#### [Input data]
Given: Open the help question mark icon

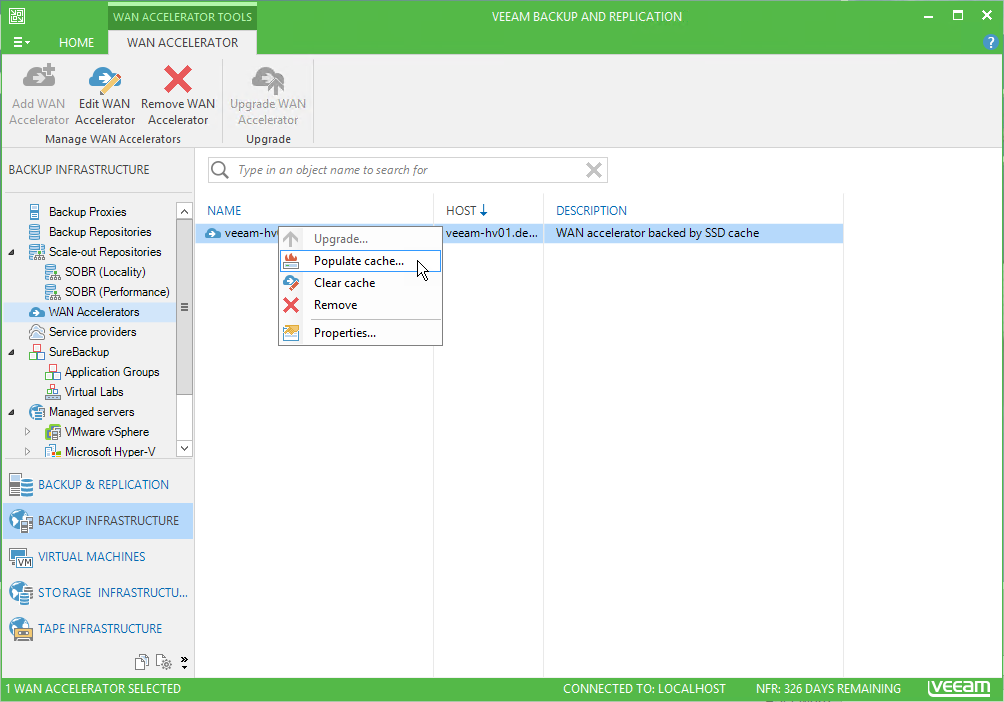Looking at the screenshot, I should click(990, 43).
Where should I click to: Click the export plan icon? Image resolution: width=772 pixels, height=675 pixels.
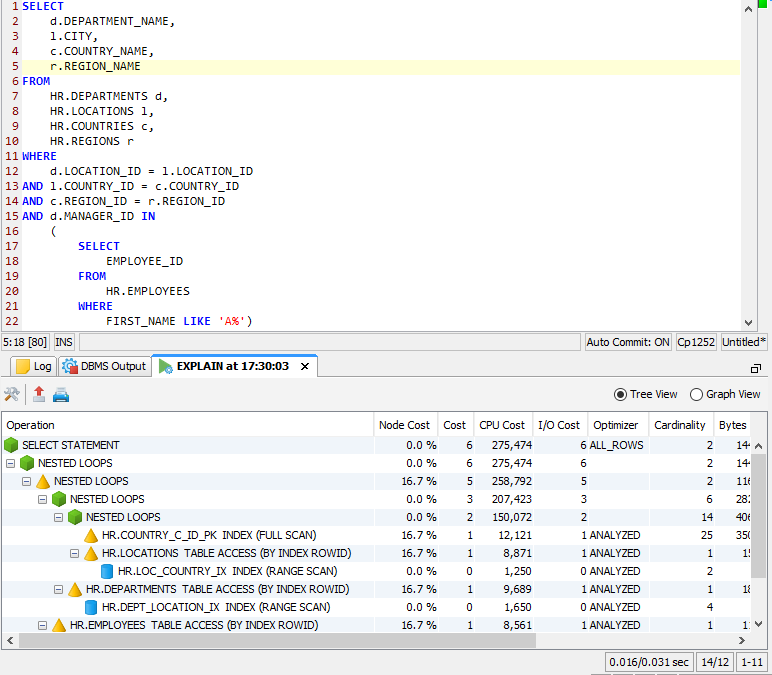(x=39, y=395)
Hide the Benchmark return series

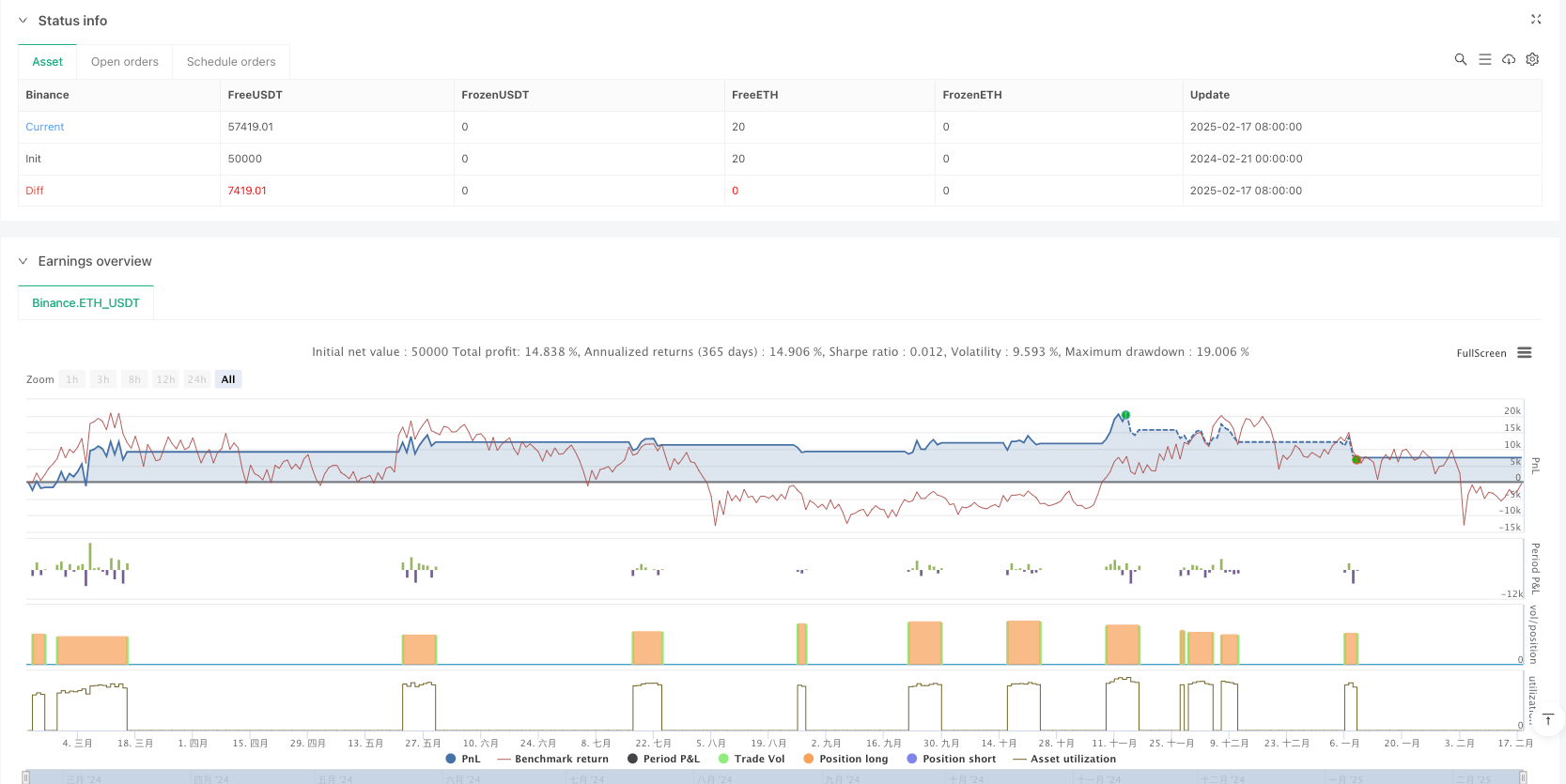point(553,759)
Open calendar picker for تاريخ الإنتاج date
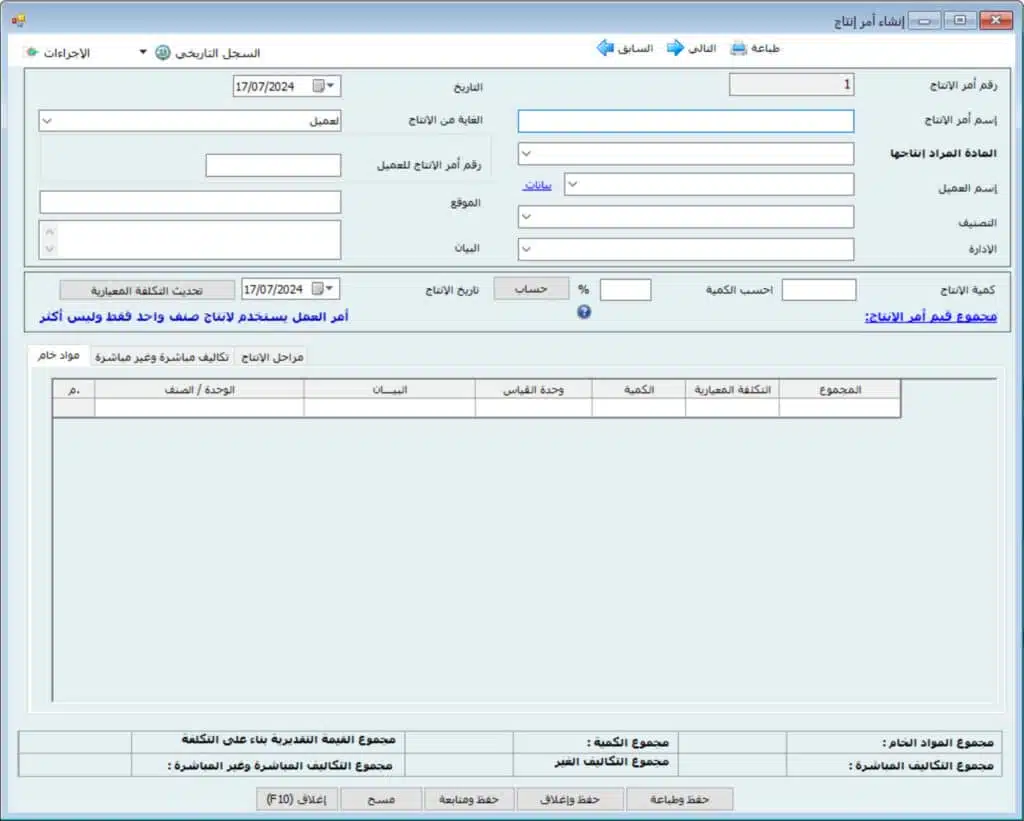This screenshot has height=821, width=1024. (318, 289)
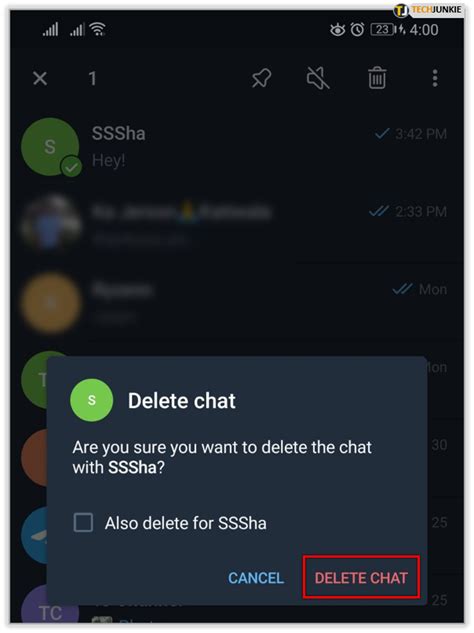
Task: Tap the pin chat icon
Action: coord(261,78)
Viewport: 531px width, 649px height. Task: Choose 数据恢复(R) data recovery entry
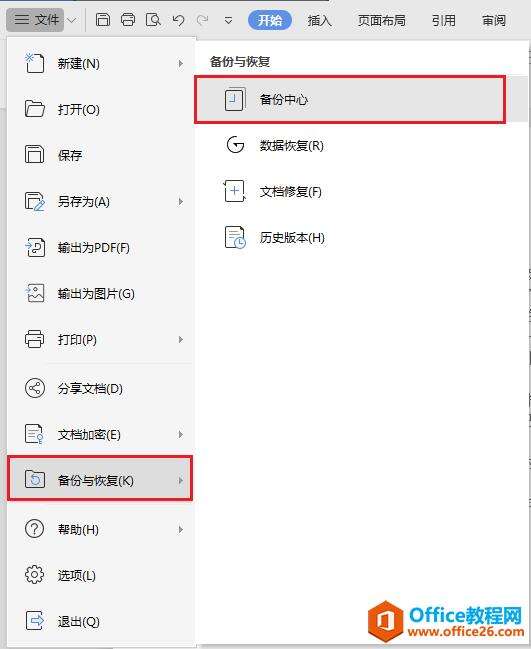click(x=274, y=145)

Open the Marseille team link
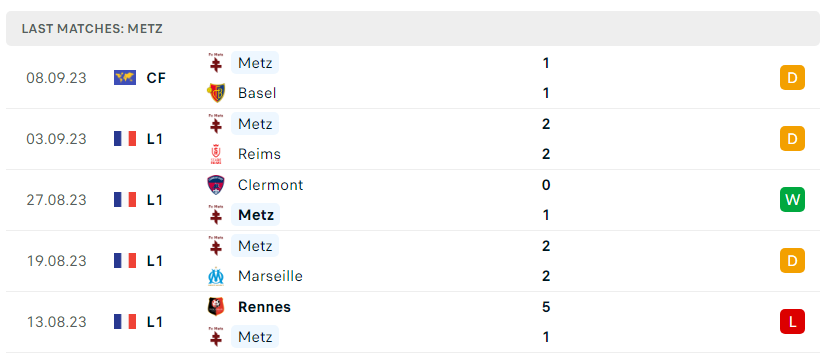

#### [What this task involves]
Give the listing again in full, exactly as it is, but without its images.

#### [Solution for this exercise]
Given: Open the help question mark icon

Looking at the screenshot, I should click(990, 43).
Where should I click to: Click the export plan icon? Image resolution: width=772 pixels, height=675 pixels.
(x=39, y=395)
Hide the Benchmark return series

point(553,759)
Open calendar picker for تاريخ الإنتاج date
This screenshot has height=821, width=1024. (318, 289)
Task: Tap the pin chat icon
Action: coord(261,78)
Viewport: 531px width, 649px height. Task: Choose 数据恢复(R) data recovery entry
click(x=274, y=145)

Open the Marseille team link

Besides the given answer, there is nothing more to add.